:: Activity ::
Your copy of the listing must be exact and must hold no images.
_ _ _ _ _ _ _
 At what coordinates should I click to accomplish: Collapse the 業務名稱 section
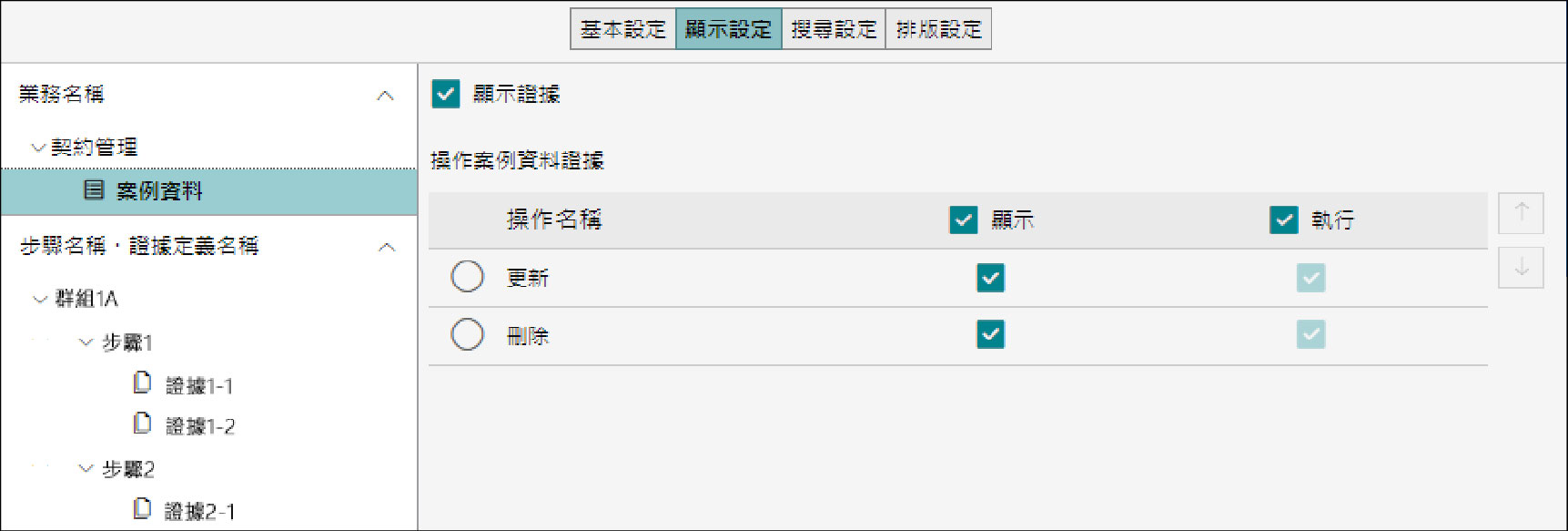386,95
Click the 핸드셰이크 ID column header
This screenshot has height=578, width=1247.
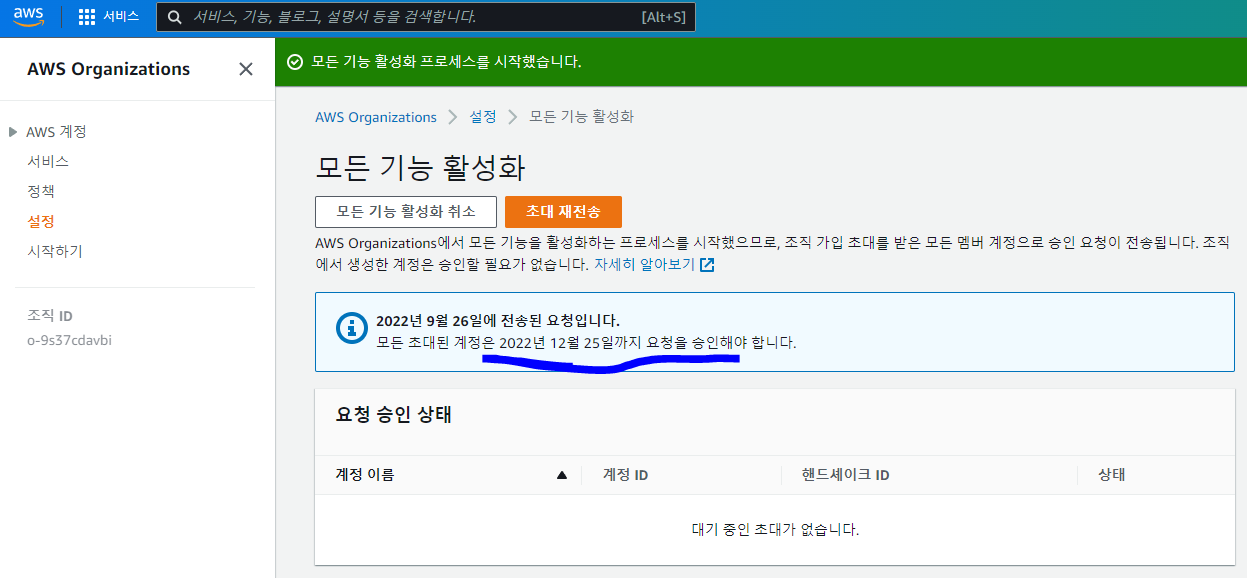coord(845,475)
_ _ _ _ _ _ _
:: Solution ::
 At what coordinates should I click to accomplish: Collapse the 業務名稱 section
386,95
Click the 핸드셰이크 ID column header
This screenshot has height=578, width=1247.
coord(845,475)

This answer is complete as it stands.